What you will do:
Your response to the data below should hold nothing except the lines from the one containing "Where should I" down to the one containing "The image size is (1625, 532).", reproduced exactly and without pictures.

Source data:
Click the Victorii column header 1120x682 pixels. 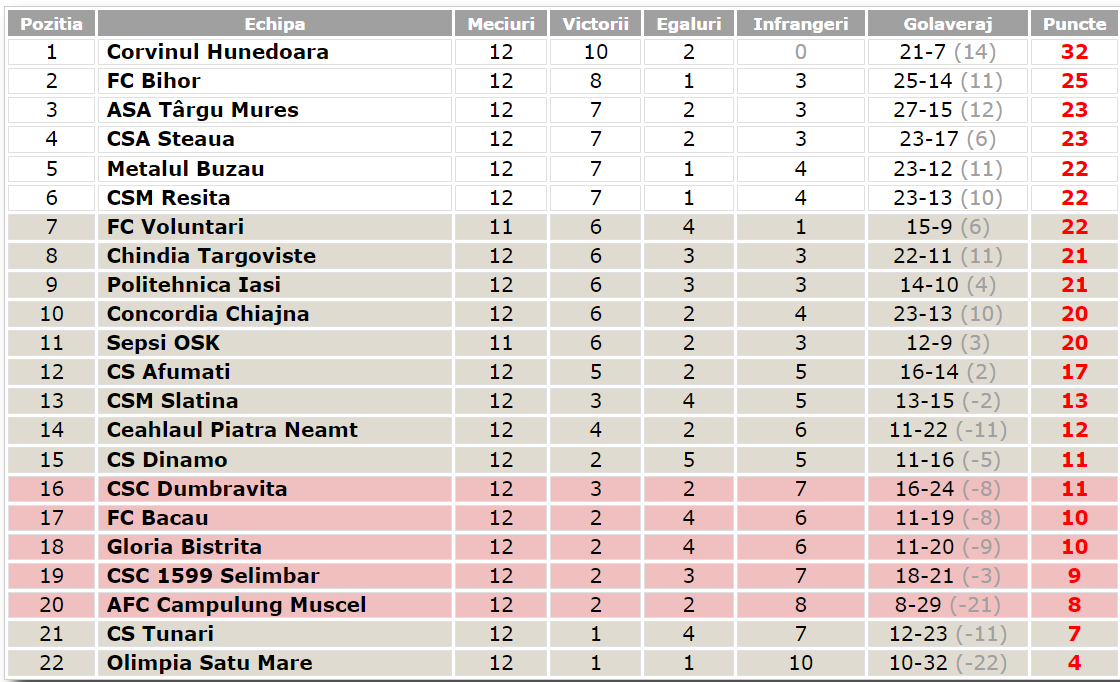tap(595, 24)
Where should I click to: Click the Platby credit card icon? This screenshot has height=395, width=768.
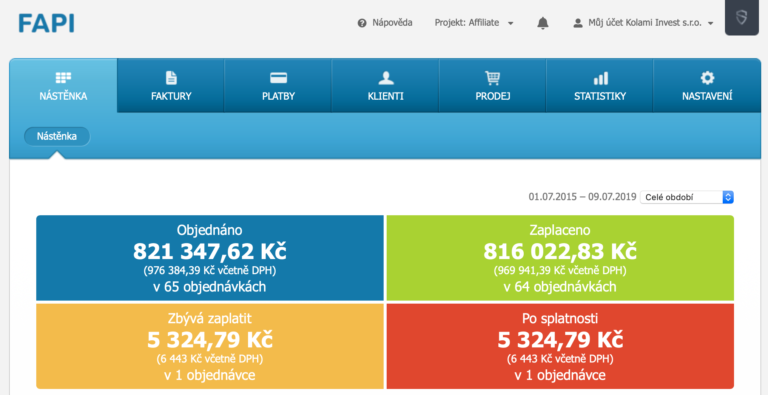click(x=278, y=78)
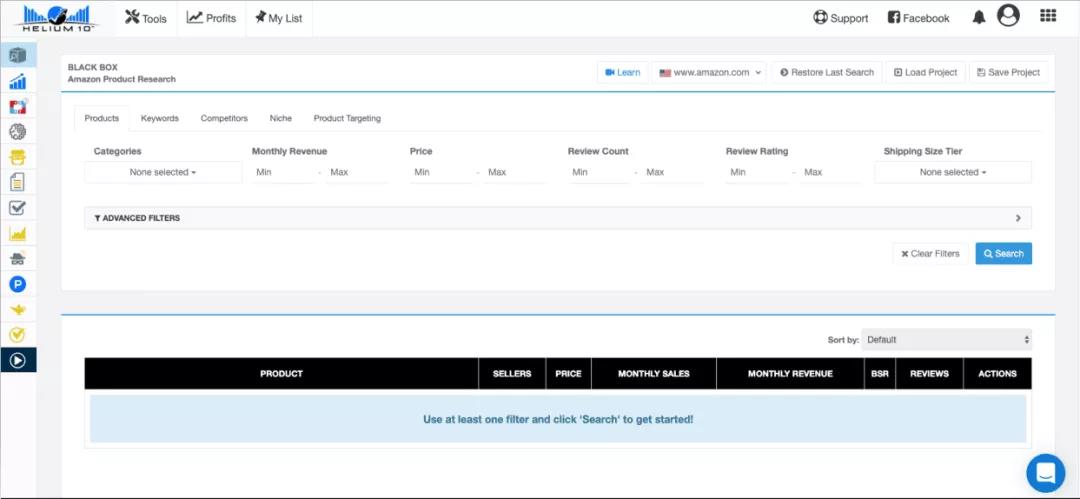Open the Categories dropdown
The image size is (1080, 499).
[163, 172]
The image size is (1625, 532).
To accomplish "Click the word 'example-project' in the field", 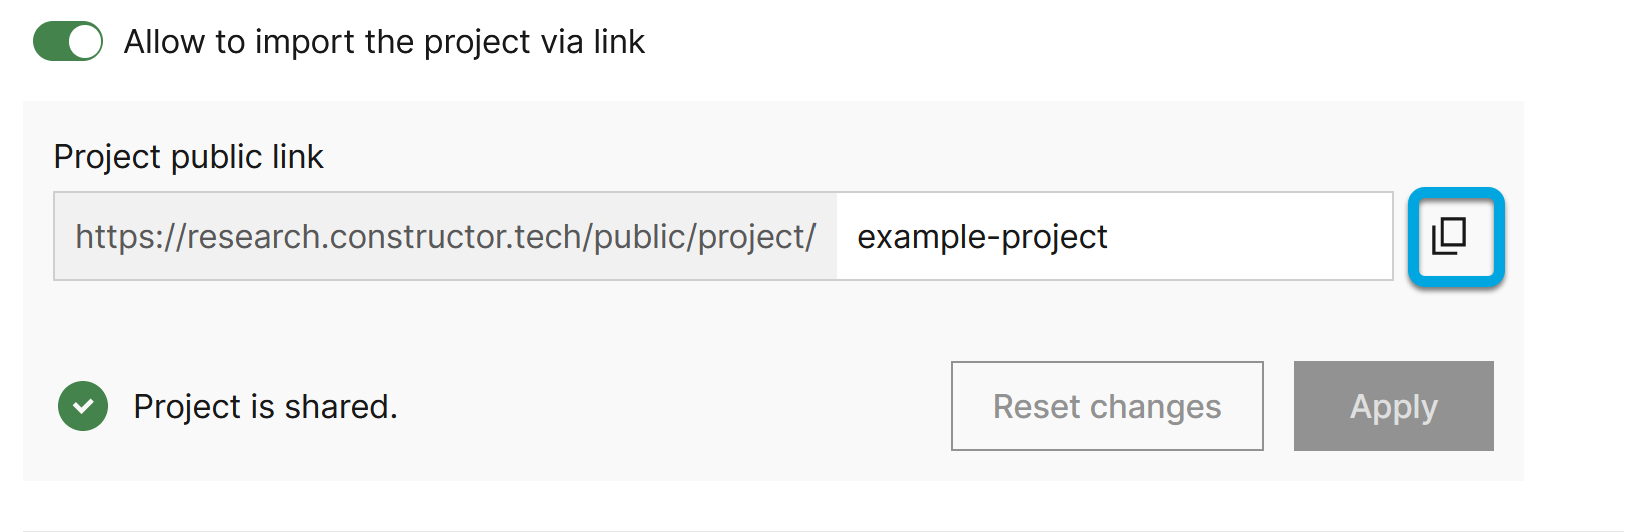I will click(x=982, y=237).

The completed task:
Where should I click to: Click the Platby credit card icon? This screenshot has height=395, width=768.
click(x=278, y=78)
Open the Categories dropdown
The image size is (1080, 499).
[163, 172]
The image size is (1625, 532).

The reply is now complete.